大人三人で片付けた後、疲れた体を癒す為、先にお父さんがお風呂に入り、続いてお母さんが入った。最後に家政婦さんが入り、出た所で二人がダイニングに集まっていた。

「さて、飲むか」と、お父さんはお酒を飲む気満々といった感じで腹を叩きながら言った。

お母さんは「付き合うわよ、おつまみはどうする?」と言った。

二人の会話を聞いて「私が用意するわ」と、家政婦さんがキッチンへ向かった。

三人は晩酌をして時間を過ごしていた。

階段を降りる音が聞こえてきたと思ったら子供達だった。

目が覚めたらしく下へ降りてきたらしい。

ヘレナからお風呂の時間となった。

マシューはソファーに座り、テレビをつけた。

ヘレナがお風呂から上がると今度はマシューが入った。

ヘレナはお風呂から上がると部屋へ直ぐに戻ってしまった。

マシューもそれは同じだった。

テレビは消してからお風呂場へ向かった為、大人たちはまだ眠いんだろうと察した。

大人たちも晩酌が終わると家政婦さんを一人残し、夫婦は二人の寝室へ向かった。

家政婦さんは晩酌の片付けと家の戸締りなどを確認して部屋へ戻った。

家政婦さんは部屋に入ると真っ先にベッドへ腰掛け、枕をどかして背もたれへ背中をくっつけ、寝る前の読書の時間を設けた。

愛読書は【魔法使いのおばあさんシリーズ】だ。

新作はもう出ないと思ったが、いつかまた出るのでは?という風の噂を聞いてまた読み返している所だ。

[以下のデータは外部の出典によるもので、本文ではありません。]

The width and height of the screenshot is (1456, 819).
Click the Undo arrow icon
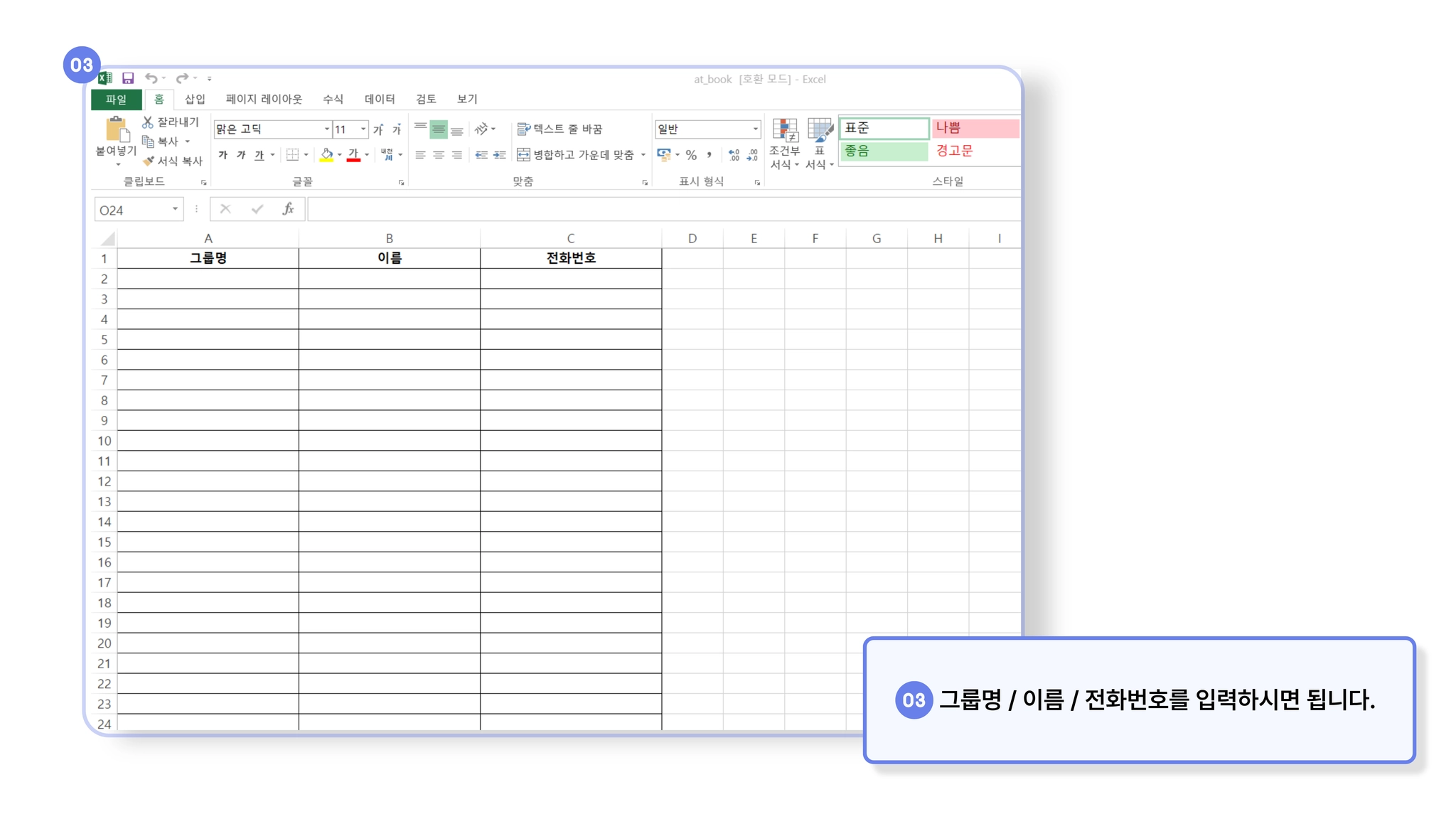tap(151, 78)
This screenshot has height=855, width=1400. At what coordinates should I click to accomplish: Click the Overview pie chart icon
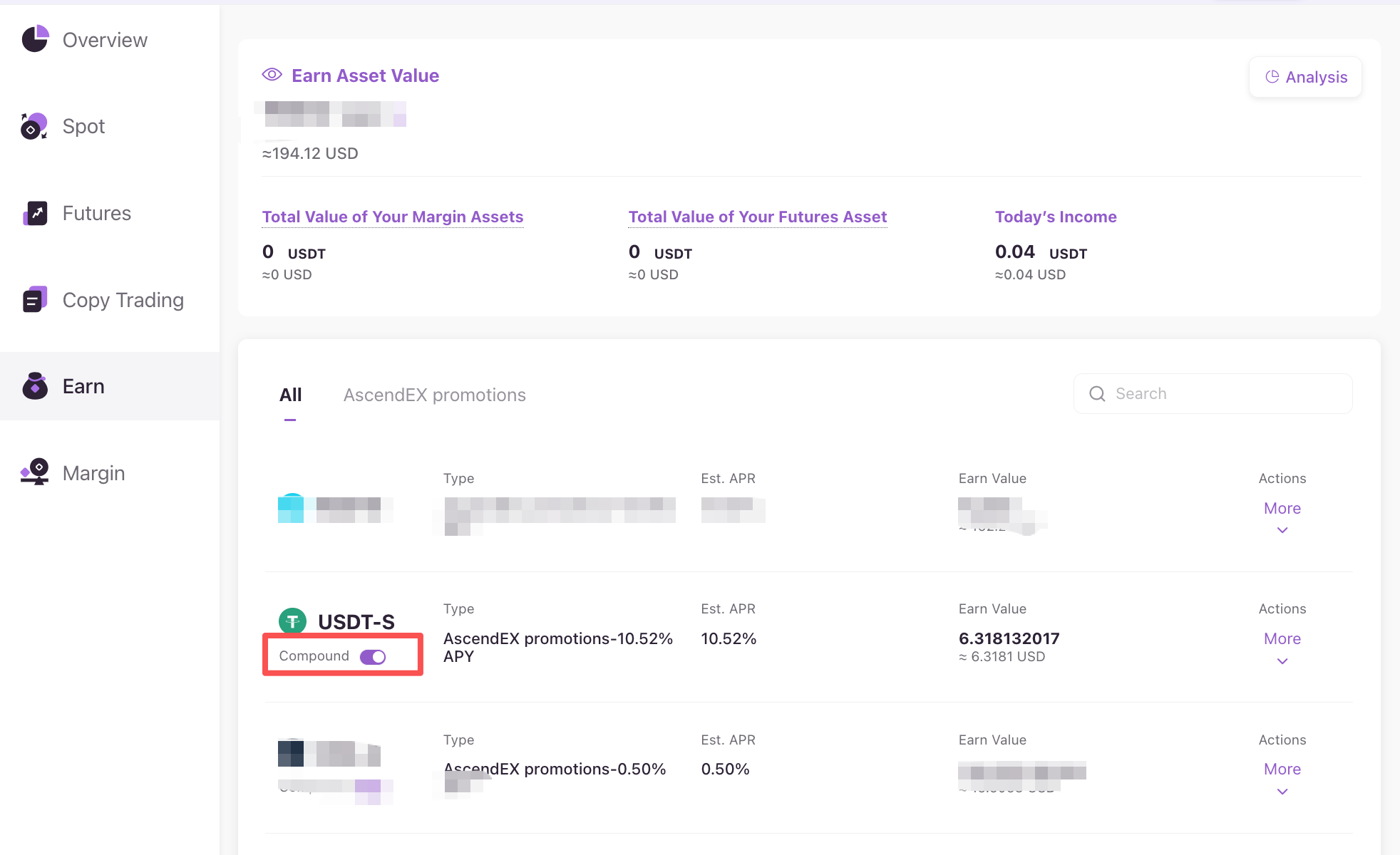coord(34,39)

それを読んだら今度は日記を書いてから眠る事にしている。

それが最近の日課だ。

それぞれが思い思いに過ごした休日となった。

今現在、窓の外は深い闇に包まれているが、これが明けて朝になればまた新たな一日が始まる。

ブラウン一家の一日は、また慌ただしく始まるだろう。

今この時間は、家政婦さんにとっての自分の時間なのだ。

その時間を家政婦さんは大切に思いながら過ごしている。




              最終話 終わり。